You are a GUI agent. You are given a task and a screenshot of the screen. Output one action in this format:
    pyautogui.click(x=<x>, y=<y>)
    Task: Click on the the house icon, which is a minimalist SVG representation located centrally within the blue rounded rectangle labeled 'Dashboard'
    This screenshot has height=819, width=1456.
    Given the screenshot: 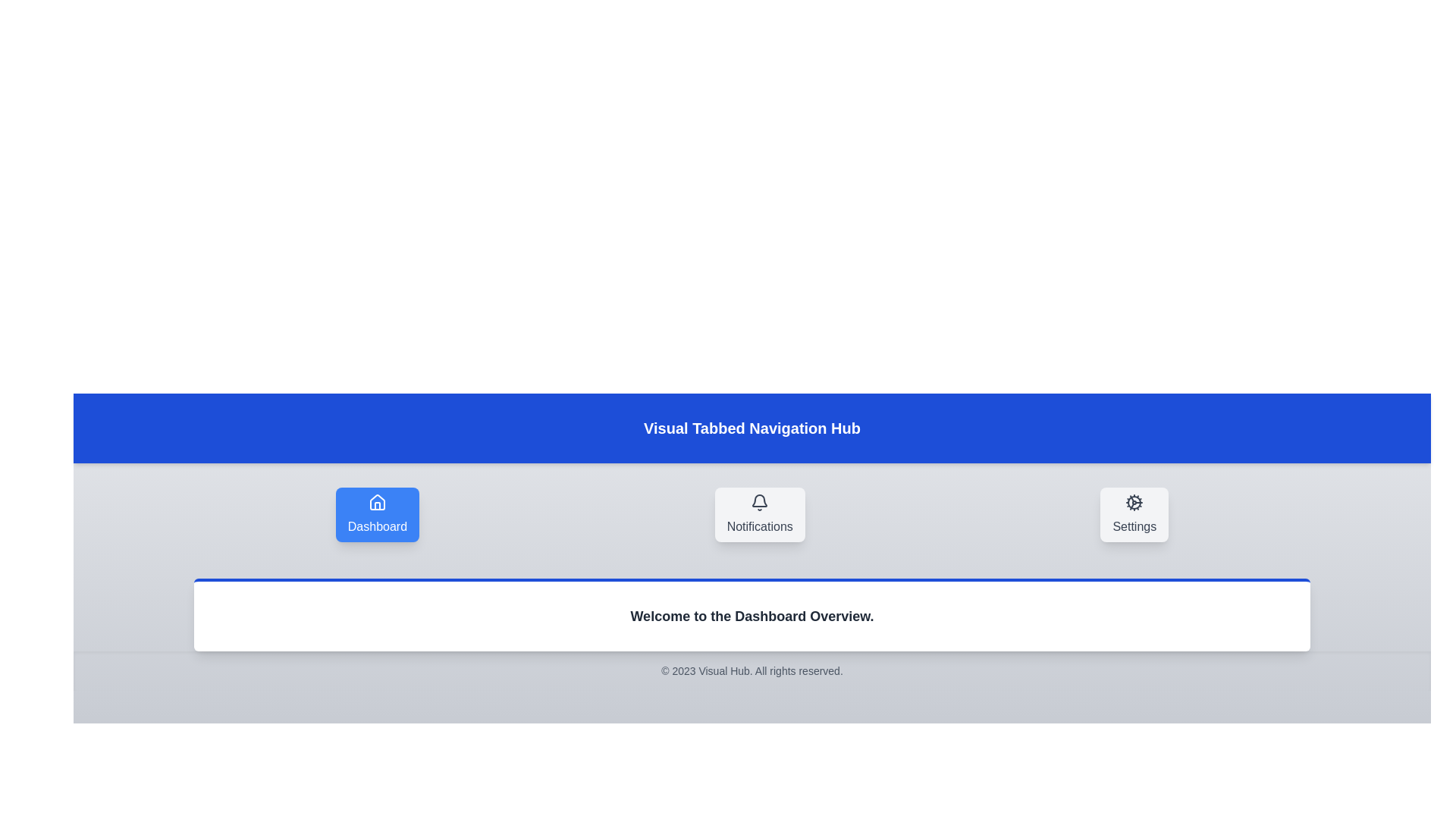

━━━━

• What you are asked to do
Rewrite the lines above with "screenshot" swapped for "screen capture" everywhere, changing nothing else, and leave the pictures out.

• Exercise answer
You are a GUI agent. You are given a task and a screen capture of the screen. Output one action in this format:
    pyautogui.click(x=<x>, y=<y>)
    Task: Click on the the house icon, which is a minimalist SVG representation located centrally within the blue rounded rectangle labeled 'Dashboard'
    This screen capture has height=819, width=1456.
    Given the screen capture: 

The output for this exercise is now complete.